[Available records]

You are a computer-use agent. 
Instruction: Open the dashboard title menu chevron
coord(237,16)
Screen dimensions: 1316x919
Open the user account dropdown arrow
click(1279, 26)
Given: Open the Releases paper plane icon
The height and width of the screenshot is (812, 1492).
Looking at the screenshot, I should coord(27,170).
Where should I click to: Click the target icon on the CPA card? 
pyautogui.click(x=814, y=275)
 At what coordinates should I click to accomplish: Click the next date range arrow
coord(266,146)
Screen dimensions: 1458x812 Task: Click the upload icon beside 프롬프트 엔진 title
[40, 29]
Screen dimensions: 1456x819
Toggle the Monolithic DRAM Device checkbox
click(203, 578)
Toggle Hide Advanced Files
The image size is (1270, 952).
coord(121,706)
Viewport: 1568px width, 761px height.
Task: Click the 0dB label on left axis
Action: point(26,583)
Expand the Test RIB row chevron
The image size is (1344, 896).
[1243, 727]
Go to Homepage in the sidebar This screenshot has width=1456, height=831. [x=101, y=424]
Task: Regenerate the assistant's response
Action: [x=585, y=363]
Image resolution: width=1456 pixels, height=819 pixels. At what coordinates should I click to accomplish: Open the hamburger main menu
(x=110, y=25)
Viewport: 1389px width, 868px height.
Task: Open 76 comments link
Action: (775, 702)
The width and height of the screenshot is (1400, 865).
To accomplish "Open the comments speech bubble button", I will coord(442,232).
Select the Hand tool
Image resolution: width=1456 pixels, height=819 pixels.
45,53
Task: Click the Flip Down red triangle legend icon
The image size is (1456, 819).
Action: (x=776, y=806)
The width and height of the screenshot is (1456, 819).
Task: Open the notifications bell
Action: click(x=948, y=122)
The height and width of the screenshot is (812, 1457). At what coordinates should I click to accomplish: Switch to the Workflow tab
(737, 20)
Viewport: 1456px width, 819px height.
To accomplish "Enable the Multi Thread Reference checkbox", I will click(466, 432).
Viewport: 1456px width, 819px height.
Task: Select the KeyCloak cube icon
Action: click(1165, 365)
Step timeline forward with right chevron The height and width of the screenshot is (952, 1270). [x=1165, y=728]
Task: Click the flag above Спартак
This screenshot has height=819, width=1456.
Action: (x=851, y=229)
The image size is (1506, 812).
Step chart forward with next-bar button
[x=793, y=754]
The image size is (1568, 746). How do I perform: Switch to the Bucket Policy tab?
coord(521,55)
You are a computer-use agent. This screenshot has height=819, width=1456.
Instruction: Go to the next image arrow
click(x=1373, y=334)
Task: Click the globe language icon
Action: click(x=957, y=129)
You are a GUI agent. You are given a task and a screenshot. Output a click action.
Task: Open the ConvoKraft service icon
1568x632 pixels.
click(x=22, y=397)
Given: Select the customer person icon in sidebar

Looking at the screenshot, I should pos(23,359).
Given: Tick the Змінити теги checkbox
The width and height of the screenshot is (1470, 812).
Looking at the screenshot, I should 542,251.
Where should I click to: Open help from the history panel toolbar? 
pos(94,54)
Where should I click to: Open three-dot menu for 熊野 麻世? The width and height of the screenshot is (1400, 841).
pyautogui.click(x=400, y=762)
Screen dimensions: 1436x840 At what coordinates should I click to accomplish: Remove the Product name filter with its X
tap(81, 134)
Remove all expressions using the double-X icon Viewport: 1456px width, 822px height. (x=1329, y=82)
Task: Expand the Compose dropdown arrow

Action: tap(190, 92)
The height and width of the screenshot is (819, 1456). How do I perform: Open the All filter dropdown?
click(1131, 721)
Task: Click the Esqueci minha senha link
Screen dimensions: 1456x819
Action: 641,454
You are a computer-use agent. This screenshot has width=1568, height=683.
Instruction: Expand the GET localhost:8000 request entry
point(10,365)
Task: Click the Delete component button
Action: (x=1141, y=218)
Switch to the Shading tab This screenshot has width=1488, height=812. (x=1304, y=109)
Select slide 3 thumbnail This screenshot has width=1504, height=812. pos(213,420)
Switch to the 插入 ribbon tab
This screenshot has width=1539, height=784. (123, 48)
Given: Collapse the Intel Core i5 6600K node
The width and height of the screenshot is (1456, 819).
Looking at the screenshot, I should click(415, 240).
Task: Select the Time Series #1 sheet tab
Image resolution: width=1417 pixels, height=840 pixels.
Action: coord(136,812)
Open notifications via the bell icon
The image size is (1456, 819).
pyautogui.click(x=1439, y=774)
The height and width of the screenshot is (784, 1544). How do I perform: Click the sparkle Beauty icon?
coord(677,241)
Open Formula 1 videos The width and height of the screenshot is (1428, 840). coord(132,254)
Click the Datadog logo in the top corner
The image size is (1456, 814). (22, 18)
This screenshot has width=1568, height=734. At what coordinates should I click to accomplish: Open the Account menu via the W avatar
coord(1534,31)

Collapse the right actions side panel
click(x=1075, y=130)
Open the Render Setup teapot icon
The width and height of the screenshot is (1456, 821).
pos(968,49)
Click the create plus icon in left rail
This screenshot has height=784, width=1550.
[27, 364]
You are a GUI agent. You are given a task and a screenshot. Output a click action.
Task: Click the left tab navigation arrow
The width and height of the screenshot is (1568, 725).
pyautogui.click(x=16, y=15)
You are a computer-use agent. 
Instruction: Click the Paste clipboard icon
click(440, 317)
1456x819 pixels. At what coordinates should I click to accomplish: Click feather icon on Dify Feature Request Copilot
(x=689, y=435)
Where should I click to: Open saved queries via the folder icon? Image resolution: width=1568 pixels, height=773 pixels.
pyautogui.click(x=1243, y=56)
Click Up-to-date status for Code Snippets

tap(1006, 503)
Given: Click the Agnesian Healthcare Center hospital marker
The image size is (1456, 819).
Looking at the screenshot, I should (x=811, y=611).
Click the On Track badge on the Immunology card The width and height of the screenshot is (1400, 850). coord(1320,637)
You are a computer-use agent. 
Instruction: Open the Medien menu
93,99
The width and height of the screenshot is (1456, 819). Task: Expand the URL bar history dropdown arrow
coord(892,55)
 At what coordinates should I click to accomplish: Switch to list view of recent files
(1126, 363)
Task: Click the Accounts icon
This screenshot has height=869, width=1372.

[/Available records]

## Required work
Reproduce the entries above exactly, every line included.

## Result of this exercise
You are a computer-use agent. 
Instruction: Open the dashboard title menu chevron
coord(237,16)
Screen dimensions: 1316x919
Open the user account dropdown arrow
click(1279, 26)
Given: Open the Releases paper plane icon
The height and width of the screenshot is (812, 1492).
Looking at the screenshot, I should coord(27,170).
Where should I click to: Click the target icon on the CPA card? 
pyautogui.click(x=814, y=275)
 At what coordinates should I click to accomplish: Click the next date range arrow
coord(266,146)
Screen dimensions: 1458x812 Task: Click the upload icon beside 프롬프트 엔진 title
[40, 29]
Screen dimensions: 1456x819
Toggle the Monolithic DRAM Device checkbox
click(203, 578)
Toggle Hide Advanced Files
The image size is (1270, 952).
coord(121,706)
Viewport: 1568px width, 761px height.
Task: Click the 0dB label on left axis
Action: point(26,583)
Expand the Test RIB row chevron
The image size is (1344, 896).
[1243, 727]
Go to Homepage in the sidebar This screenshot has width=1456, height=831. [x=101, y=424]
Task: Regenerate the assistant's response
Action: [x=585, y=363]
Image resolution: width=1456 pixels, height=819 pixels. At what coordinates should I click to accomplish: Open the hamburger main menu
(x=110, y=25)
Viewport: 1389px width, 868px height.
Task: Open 76 comments link
Action: (775, 702)
The width and height of the screenshot is (1400, 865).
To accomplish "Open the comments speech bubble button", I will coord(442,232).
Select the Hand tool
Image resolution: width=1456 pixels, height=819 pixels.
45,53
Task: Click the Flip Down red triangle legend icon
The image size is (1456, 819).
Action: (x=776, y=806)
The width and height of the screenshot is (1456, 819).
Task: Open the notifications bell
Action: click(x=948, y=122)
The height and width of the screenshot is (812, 1457). At what coordinates should I click to accomplish: Switch to the Workflow tab
(737, 20)
Viewport: 1456px width, 819px height.
To accomplish "Enable the Multi Thread Reference checkbox", I will click(466, 432).
Viewport: 1456px width, 819px height.
Task: Select the KeyCloak cube icon
Action: click(1165, 365)
Step timeline forward with right chevron The height and width of the screenshot is (952, 1270). [x=1165, y=728]
Task: Click the flag above Спартак
This screenshot has height=819, width=1456.
Action: (x=851, y=229)
The image size is (1506, 812).
Step chart forward with next-bar button
[x=793, y=754]
The image size is (1568, 746). How do I perform: Switch to the Bucket Policy tab?
coord(521,55)
You are a computer-use agent. This screenshot has height=819, width=1456.
Instruction: Go to the next image arrow
click(x=1373, y=334)
Task: Click the globe language icon
Action: click(x=957, y=129)
You are a GUI agent. You are given a task and a screenshot. Output a click action.
Task: Open the ConvoKraft service icon
1568x632 pixels.
click(x=22, y=397)
Given: Select the customer person icon in sidebar

Looking at the screenshot, I should pos(23,359).
Given: Tick the Змінити теги checkbox
The width and height of the screenshot is (1470, 812).
Looking at the screenshot, I should 542,251.
Where should I click to: Open help from the history panel toolbar? 
pos(94,54)
Where should I click to: Open three-dot menu for 熊野 麻世? The width and height of the screenshot is (1400, 841).
pyautogui.click(x=400, y=762)
Screen dimensions: 1436x840 At what coordinates should I click to accomplish: Remove the Product name filter with its X
tap(81, 134)
Remove all expressions using the double-X icon Viewport: 1456px width, 822px height. (x=1329, y=82)
Task: Expand the Compose dropdown arrow

Action: tap(190, 92)
The height and width of the screenshot is (819, 1456). How do I perform: Open the All filter dropdown?
click(1131, 721)
Task: Click the Esqueci minha senha link
Screen dimensions: 1456x819
Action: 641,454
You are a computer-use agent. This screenshot has width=1568, height=683.
Instruction: Expand the GET localhost:8000 request entry
point(10,365)
Task: Click the Delete component button
Action: (x=1141, y=218)
Switch to the Shading tab This screenshot has width=1488, height=812. (x=1304, y=109)
Select slide 3 thumbnail This screenshot has width=1504, height=812. pos(213,420)
Switch to the 插入 ribbon tab
This screenshot has width=1539, height=784. (123, 48)
Given: Collapse the Intel Core i5 6600K node
The width and height of the screenshot is (1456, 819).
Looking at the screenshot, I should click(415, 240).
Task: Select the Time Series #1 sheet tab
Image resolution: width=1417 pixels, height=840 pixels.
Action: coord(136,812)
Open notifications via the bell icon
The image size is (1456, 819).
pyautogui.click(x=1439, y=774)
The height and width of the screenshot is (784, 1544). How do I perform: Click the sparkle Beauty icon?
coord(677,241)
Open Formula 1 videos The width and height of the screenshot is (1428, 840). coord(132,254)
Click the Datadog logo in the top corner
The image size is (1456, 814). (22, 18)
This screenshot has width=1568, height=734. At what coordinates should I click to accomplish: Open the Account menu via the W avatar
coord(1534,31)

Collapse the right actions side panel
click(x=1075, y=130)
Open the Render Setup teapot icon
The width and height of the screenshot is (1456, 821).
pos(968,49)
Click the create plus icon in left rail
This screenshot has height=784, width=1550.
[27, 364]
You are a GUI agent. You are given a task and a screenshot. Output a click action.
Task: Click the left tab navigation arrow
The width and height of the screenshot is (1568, 725).
pyautogui.click(x=16, y=15)
You are a computer-use agent. 
Instruction: Click the Paste clipboard icon
click(440, 317)
1456x819 pixels. At what coordinates should I click to accomplish: Click feather icon on Dify Feature Request Copilot
(x=689, y=435)
Where should I click to: Open saved queries via the folder icon? Image resolution: width=1568 pixels, height=773 pixels.
pyautogui.click(x=1243, y=56)
Click Up-to-date status for Code Snippets

tap(1006, 503)
Given: Click the Agnesian Healthcare Center hospital marker
The image size is (1456, 819).
Looking at the screenshot, I should (x=811, y=611).
Click the On Track badge on the Immunology card The width and height of the screenshot is (1400, 850). coord(1320,637)
You are a computer-use agent. 
Instruction: Open the Medien menu
93,99
The width and height of the screenshot is (1456, 819). Task: Expand the URL bar history dropdown arrow
coord(892,55)
 At what coordinates should I click to accomplish: Switch to list view of recent files
(1126, 363)
Task: Click the Accounts icon
This screenshot has height=869, width=1372.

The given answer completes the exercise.